Et justement, comment éviter que ce match ne devienne un cauchemar?
C'est vraiment comme une rencontre de Coupe de Suisse: le petit face au grand. Si on veut avoir une chance, on doit éviter de prendre un but dans les 20 premières minutes, histoire de les faire douter. Et si on marque en premier, alors beaucoup de choses deviennent possibles: le Ghana, qui a besoin d'un nul pour se qualifier, se découvrirait. Par contre, si on perd 3-0 après 20 minutes, on pourra déjà rentrer à la maison et espérer au mieux éviter une claque.
Pour le Ghana, c'est aussi un match décisif. Comment est l'ambiance sur place?
On sent que c'est un pays de passionnés de foot. Dans les rues, quasiment une personne sur deux porte un maillot, surtout ceux des grands clubs européens comme le PSG, le Real ou l'AC Milan.
A nos entraînements à Accra, environ 250 personnes sont venues au bord du terrain, mais dans un état d'esprit amical, par curiosité. On a échangé avec des jeunes footballeurs locaux, qui nous ont demandé des t-shirts ou des gants.
Concrètement, quel est le niveau de la sélection centrafricaine?
Dans chaque équipe nationale, il y a des différences de niveau entre les joueurs, mais c'est encore plus vrai avec la Centrafrique. Kondogbia joue à Marseille, mais on a aussi six éléments qui évoluent dans le championnat national. Le niveau de celui-ci équivaut à peu près à une 1ère ligue en Suisse (réd: quatrième division).

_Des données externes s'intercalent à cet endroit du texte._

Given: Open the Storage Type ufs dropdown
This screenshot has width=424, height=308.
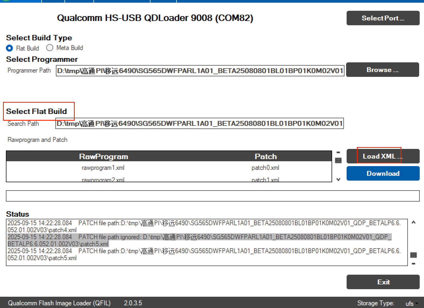Looking at the screenshot, I should (x=411, y=303).

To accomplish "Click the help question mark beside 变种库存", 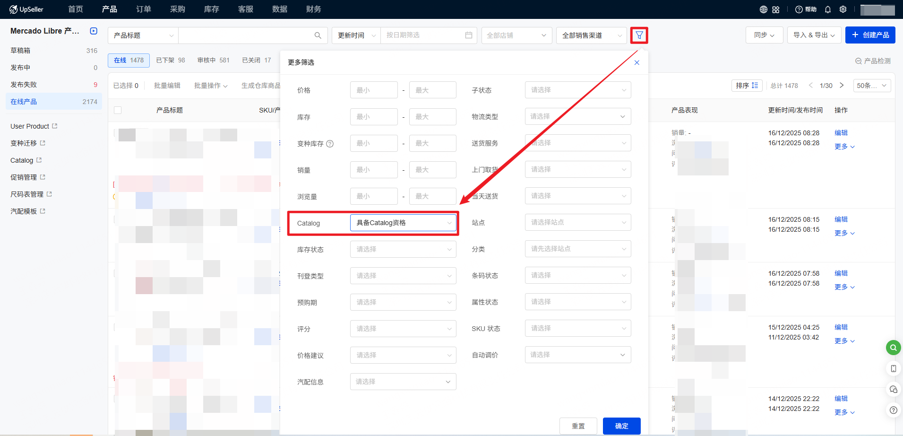I will click(330, 144).
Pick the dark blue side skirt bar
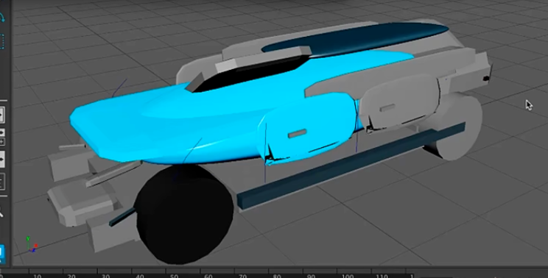Image resolution: width=548 pixels, height=278 pixels. (x=351, y=165)
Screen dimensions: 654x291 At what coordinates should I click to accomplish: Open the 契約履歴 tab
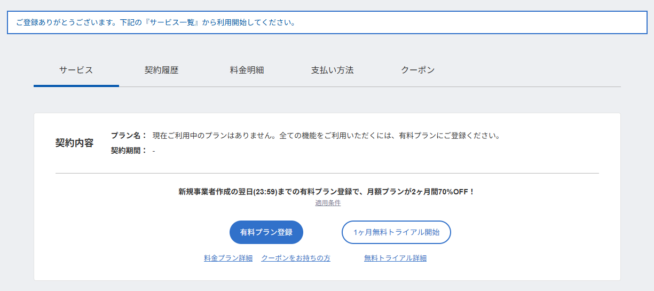[161, 70]
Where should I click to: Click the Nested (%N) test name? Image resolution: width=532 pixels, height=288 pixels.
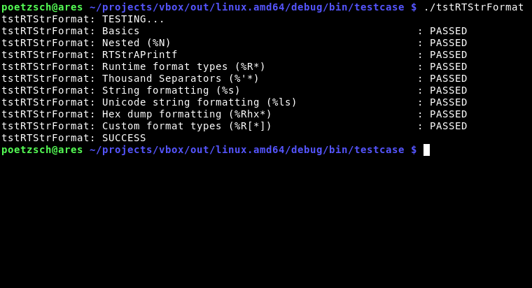click(137, 43)
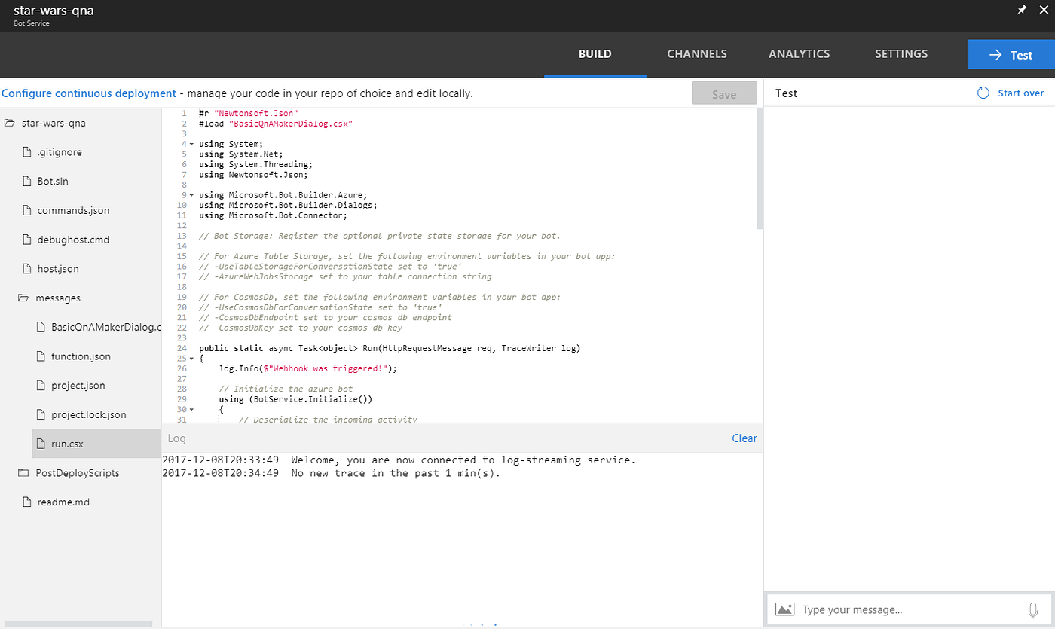
Task: Click the folder icon beside messages
Action: pyautogui.click(x=22, y=298)
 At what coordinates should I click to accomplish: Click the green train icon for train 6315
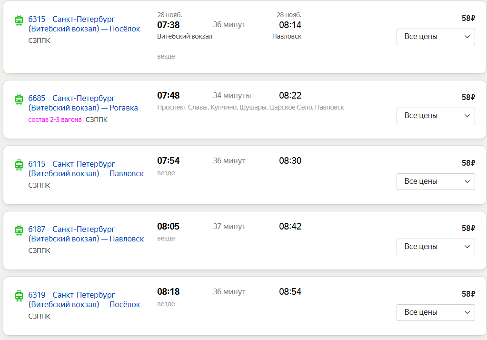[19, 20]
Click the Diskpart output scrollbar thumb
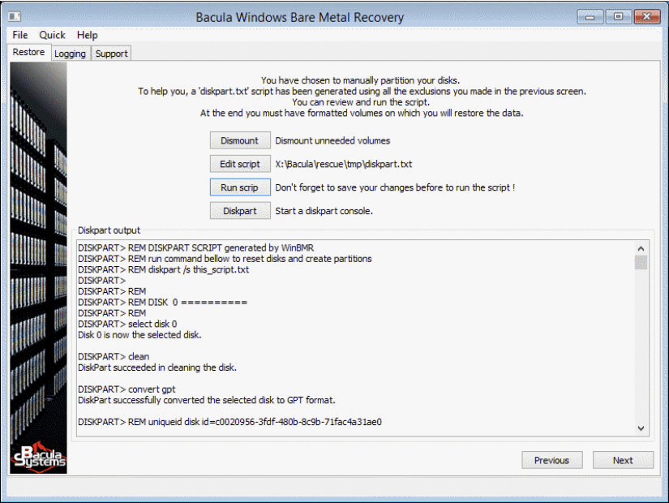 (641, 262)
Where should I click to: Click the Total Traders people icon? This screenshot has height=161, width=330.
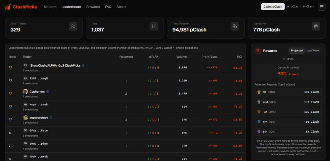[x=73, y=26]
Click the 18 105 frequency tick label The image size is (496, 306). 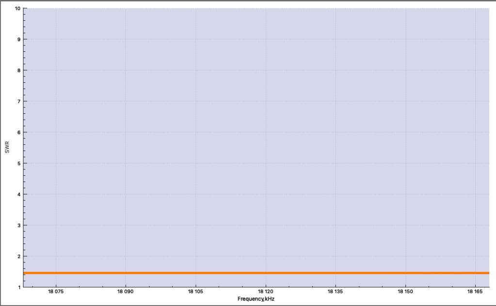click(195, 292)
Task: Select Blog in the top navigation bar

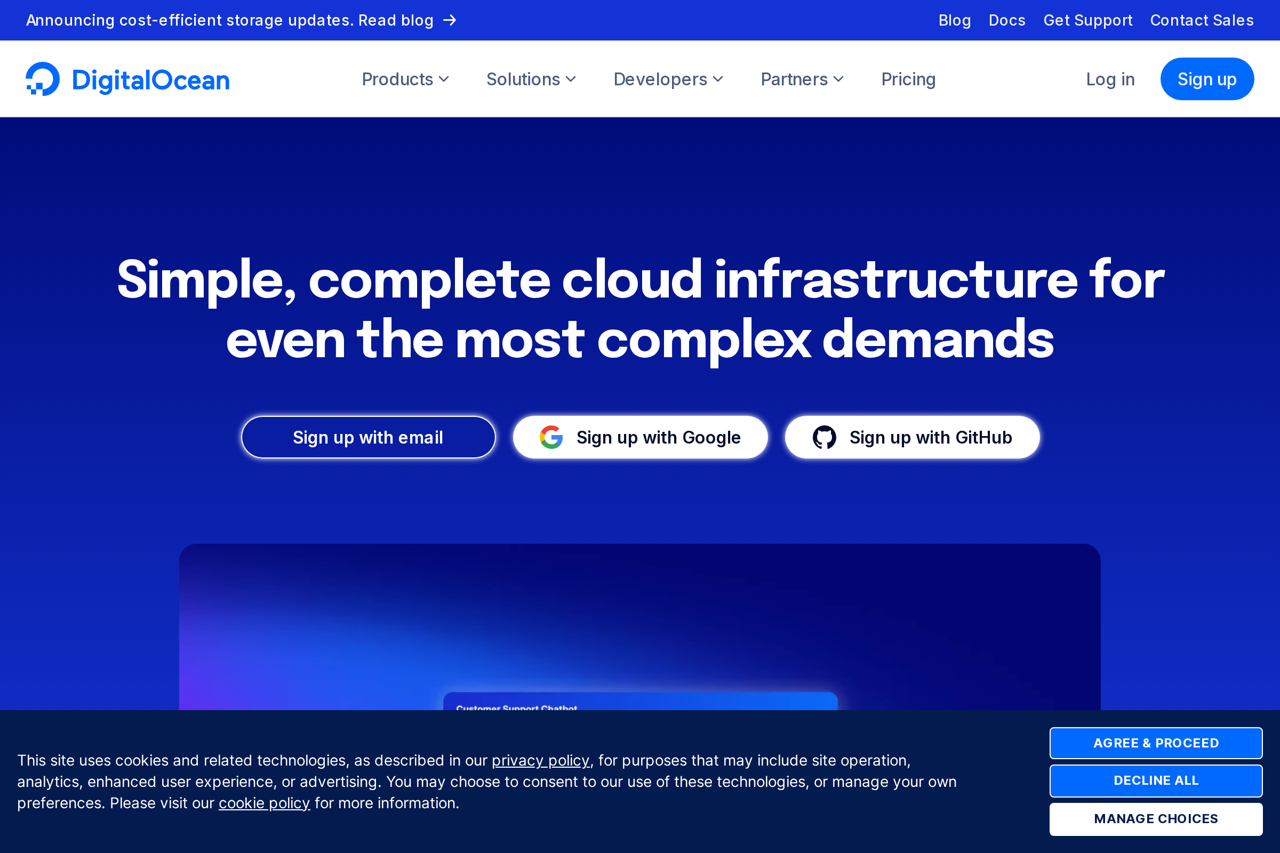Action: (x=954, y=20)
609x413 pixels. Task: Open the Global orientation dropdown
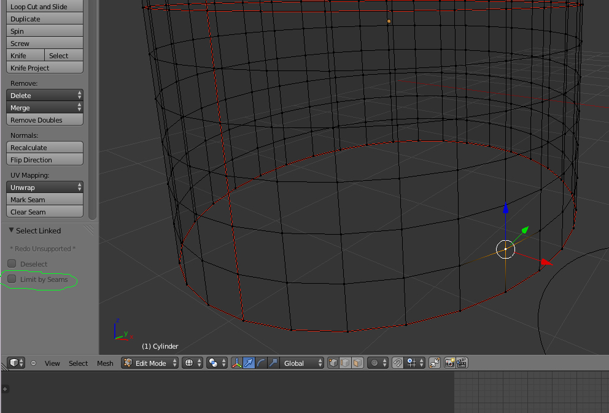click(302, 363)
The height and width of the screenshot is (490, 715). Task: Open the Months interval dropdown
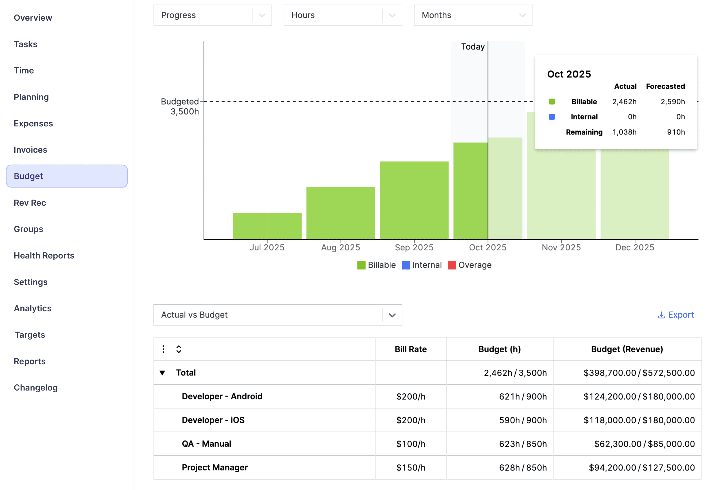[473, 15]
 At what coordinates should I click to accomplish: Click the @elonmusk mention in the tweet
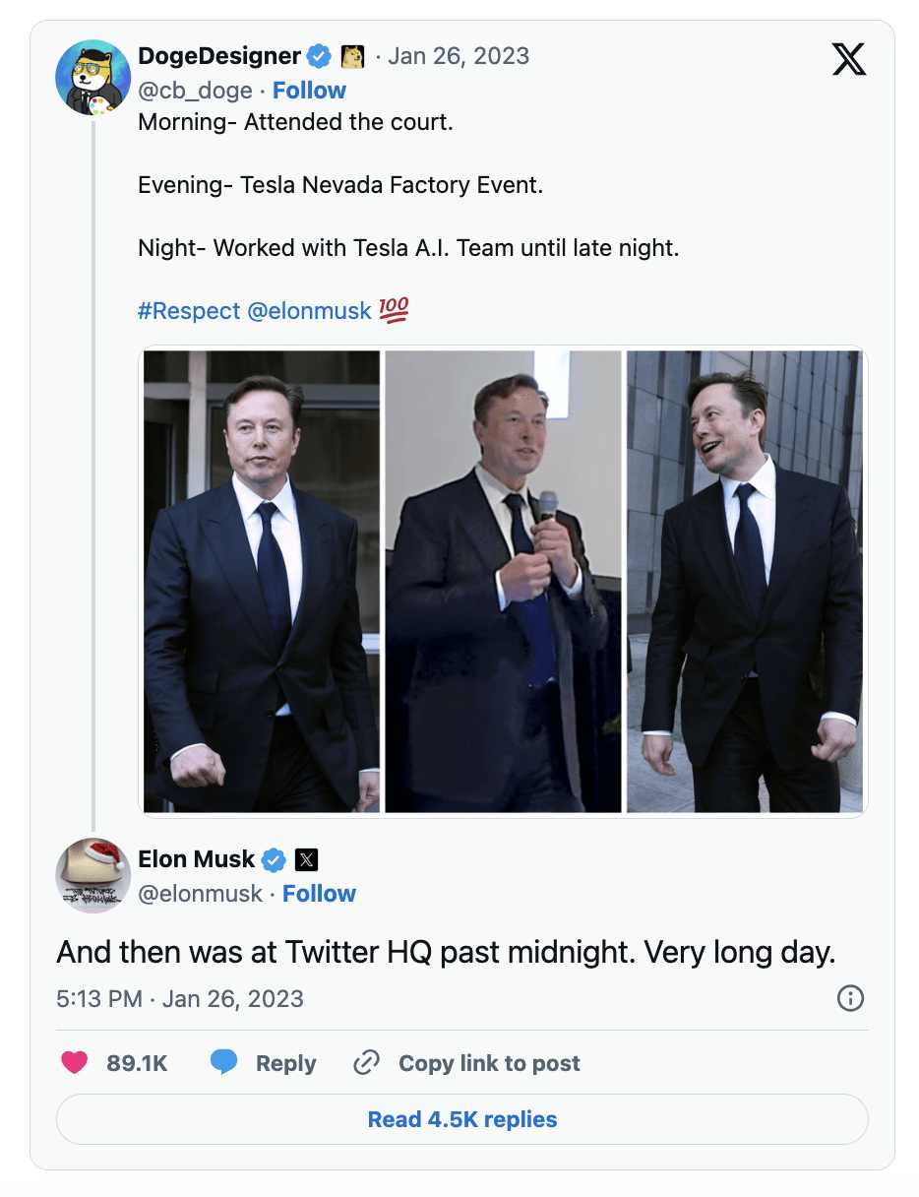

🎥 VIDEO 👇🏾 🇬🇭 Pitch and Stadium preparation almost done at the Baba Yara Sports Stadium in Kumasi ahead of Ghana Black Stars vs Central African Republic this Thursday. pic.twitter.com/QOGUmpCLc0
— Martin Koduah Jnr (@martinlutajnr) September 5, 2023
Et les gardiens?
L'habituel titulaire Dominique Youfeigane, gardien remplaçant de Lorient, est suspendu. On a donc dû rappeler Geoffrey Lembet, qui est le troisième gardien au Stade Rennais. Il n'avait plus joué en sélection depuis 2019. Il a 34 ans, son expérience et sa maturité font beaucoup de bien à l'équipe. C'est lui qui sera titulaire jeudi. Sa doublure sera un jeune portier de 20 ans, qui évolue en Centrafrique. Avec lui, il faut encore travailler la technique, alors qu'avec Lembet, on a axé sur des phases de jeu et les coups de pied arrêtés en fonction de l'adversaire.
Entraîner en Afrique ou en Europe, ça change beaucoup?
Sur certains points, oui. Par exemple, on avait un entraînement fixé lundi matin. Mais on a appris seulement le dimanche soir que le terrain ne serait finalement pas disponible. Allez dire ça à Murat Yakin quand il est en stage avec la Nati! Du coup, tu dois trouver autre chose à faire, comme des exercices de coordination dans le parc de l'hôtel. En Afrique, tu t'adaptes, tu trouves toujours une solution. La devise du staff de la Centrafrique, c'est: «Toujours faire au mieux avec ce qu'on a.»